**AIM OF THE TASK:** Copy every line of the data that includes the string "computer".

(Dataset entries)
#####
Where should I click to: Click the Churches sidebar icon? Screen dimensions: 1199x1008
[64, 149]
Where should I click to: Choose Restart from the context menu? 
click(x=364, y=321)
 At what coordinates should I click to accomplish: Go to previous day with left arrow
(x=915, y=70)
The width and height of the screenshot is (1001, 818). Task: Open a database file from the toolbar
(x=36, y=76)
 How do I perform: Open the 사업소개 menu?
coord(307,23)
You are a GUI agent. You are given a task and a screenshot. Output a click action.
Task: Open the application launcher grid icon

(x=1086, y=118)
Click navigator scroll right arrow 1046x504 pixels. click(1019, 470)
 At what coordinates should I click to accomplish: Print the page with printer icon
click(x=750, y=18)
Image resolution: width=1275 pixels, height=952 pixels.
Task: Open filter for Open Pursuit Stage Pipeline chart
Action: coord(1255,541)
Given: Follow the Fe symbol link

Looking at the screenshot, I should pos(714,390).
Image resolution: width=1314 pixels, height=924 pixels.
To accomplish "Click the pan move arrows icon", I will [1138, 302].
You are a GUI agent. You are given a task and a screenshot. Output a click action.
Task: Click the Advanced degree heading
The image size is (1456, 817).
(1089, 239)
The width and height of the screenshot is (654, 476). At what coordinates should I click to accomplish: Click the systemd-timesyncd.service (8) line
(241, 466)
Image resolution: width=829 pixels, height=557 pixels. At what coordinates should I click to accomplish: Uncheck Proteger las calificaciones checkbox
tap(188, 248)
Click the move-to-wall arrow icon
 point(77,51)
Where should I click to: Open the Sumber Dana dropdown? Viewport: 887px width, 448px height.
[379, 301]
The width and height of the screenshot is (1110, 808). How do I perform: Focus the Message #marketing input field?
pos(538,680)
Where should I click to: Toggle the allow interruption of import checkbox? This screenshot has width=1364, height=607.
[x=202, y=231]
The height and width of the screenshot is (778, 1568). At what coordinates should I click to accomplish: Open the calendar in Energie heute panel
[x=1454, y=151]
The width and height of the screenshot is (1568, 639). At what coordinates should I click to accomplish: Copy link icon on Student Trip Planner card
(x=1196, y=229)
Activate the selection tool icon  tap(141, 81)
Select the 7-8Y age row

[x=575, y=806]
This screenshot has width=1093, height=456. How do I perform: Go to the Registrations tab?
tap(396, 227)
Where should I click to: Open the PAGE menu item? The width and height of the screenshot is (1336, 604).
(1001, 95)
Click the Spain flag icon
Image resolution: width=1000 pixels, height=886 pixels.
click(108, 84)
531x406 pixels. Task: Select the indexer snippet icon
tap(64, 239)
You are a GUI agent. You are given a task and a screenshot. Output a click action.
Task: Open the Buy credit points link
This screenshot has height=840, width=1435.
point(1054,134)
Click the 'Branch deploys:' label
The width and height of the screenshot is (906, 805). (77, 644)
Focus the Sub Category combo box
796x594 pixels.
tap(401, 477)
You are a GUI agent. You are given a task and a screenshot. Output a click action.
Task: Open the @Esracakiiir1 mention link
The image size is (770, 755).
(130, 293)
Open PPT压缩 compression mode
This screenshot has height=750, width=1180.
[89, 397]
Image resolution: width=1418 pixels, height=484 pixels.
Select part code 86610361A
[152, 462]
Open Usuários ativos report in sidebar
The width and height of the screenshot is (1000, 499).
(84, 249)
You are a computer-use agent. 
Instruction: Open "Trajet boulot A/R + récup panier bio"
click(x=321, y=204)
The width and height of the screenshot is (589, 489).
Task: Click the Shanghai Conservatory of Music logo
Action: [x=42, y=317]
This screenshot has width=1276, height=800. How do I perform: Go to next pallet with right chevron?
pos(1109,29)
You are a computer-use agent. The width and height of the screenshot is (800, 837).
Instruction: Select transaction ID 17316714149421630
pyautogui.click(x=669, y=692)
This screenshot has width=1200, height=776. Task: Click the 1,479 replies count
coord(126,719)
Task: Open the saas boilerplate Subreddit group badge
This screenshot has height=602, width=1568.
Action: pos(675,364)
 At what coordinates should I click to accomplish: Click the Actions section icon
#####
**RESULT BELOW:**
You are a computer-use agent. 
You are a computer-use agent. The width and height of the screenshot is (800, 837).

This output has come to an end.